The recruiter screen matters more here than it looks. Canva reported that candidates who showed genuine curiosity about AI during the screen were the ones who performed well in the technical round. That is a free, upstream filter you can add to your loop tomorrow. Ask a candidate what they last used Claude Code or Cursor for. Listen for specificity. The good ones will not stop talking.
## What to do in the next 30 days
You do not need to buy Saffron this week to act on this. Three moves you can make now:
1. Add an "AI fluency" line to your interview rubric. Define what AI Reliance %, Prompt Quality, and Human-Modification Ratio look like for the role. If you cannot define them, do not run an AI-permitted round yet.
2. Rewrite one round of your loop to be AI-permitted, ambiguous, and repo-based. Steal Canva's design principle: problems that cannot be solved with a single prompt. Iterative thinking, requirement clarification, decision-making.
3. Recalibrate your sourcing to prioritize public evidence of AI fluency. This is a plain-English query, not a keyword search, and it is exactly what Refolk was built for. "Show me infra engineers who have shipped Claude Code or Cursor workflows in production and wrote about it in the last 12 months" returns a different shortlist than any boolean you have run this year.
The clean submission is dead. What remains is the prompt trajectory, the rejected suggestion, and the line the candidate rewrote because the model got it subtly wrong. Grade that. Hire from that. Source for that.
## FAQ
### Is Saffron just anti-cheating with extra steps?
No, and this is the important distinction. CoderPad's playback feature is anti-cheating: it exists to catch pasted AI code. Saffron assumes the AI is on and grades the process. The stated thesis is that companies are missing the engineers who use AI to be genuinely 10x, and the way to find them is to watch them work with AI, not to lock the browser.

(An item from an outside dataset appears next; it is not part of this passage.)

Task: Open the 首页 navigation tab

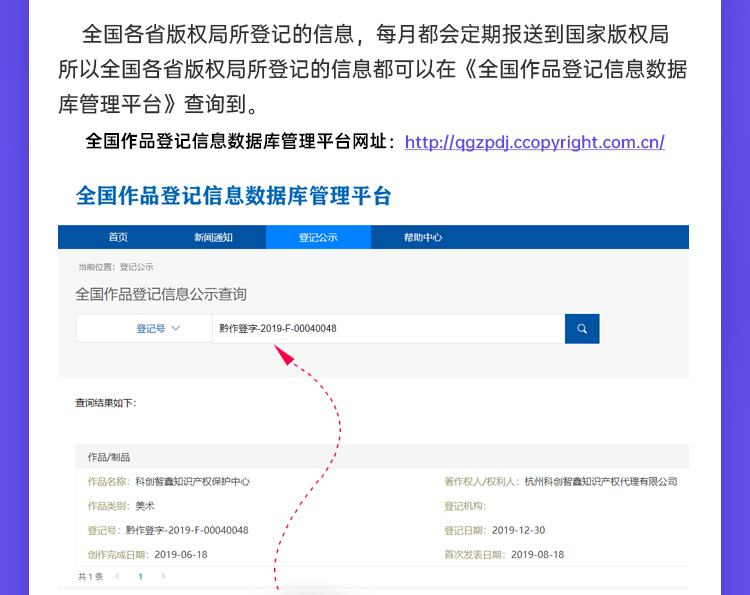Action: click(x=118, y=238)
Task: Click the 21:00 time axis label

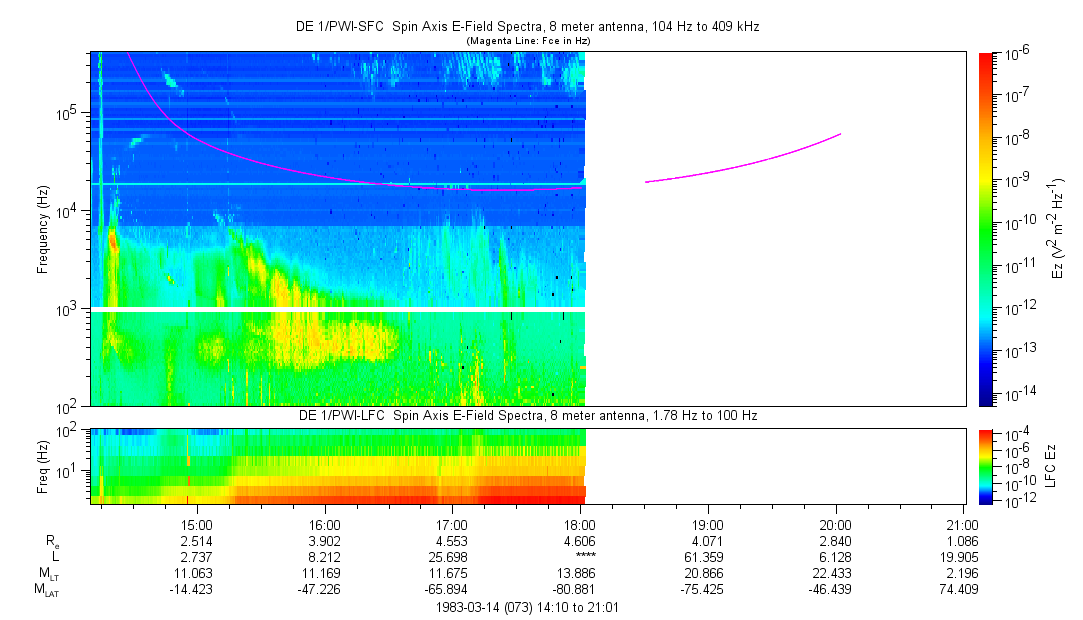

### What is a reasonable AI Reliance target for a senior backend hire?
There is no industry benchmark yet, and role varies a lot. As a starting point, if a senior IC produces a working feature with 95%+ raw AI output and no rejections or edits, that is a red flag for supervision, not a green flag for productivity. Canva's strong performers used AI heavily but also rejected and rewrote suggestions frequently. Define the target range before the interview and put it in the rubric.
### How do I source candidates who will do well in an AI-permitted loop?
Look for public evidence of AI fluency: repos with a maintained CLAUDE.md, blog posts about prompt evaluation or agent scaffolding, talks at meetups, thoughtful comments in the LLM tooling community. Boolean strings against "AI" as a skill tag will not surface this. A plain-English query in Refolk ("engineers who shipped agent workflows in production and wrote about it") will.
### Will Google's 2026 interview change kill the LeetCode round entirely?
Not immediately, but the direction is clear. Google is adding a "code comprehension" round where candidates work with an existing codebase and Gemini is available, and interviewers evaluate prompt engineering and output validation. When Google, Canva, and a YC-backed startup all move in the same direction inside 18 months, the standard loop follows within two hiring cycles. Plan for it now.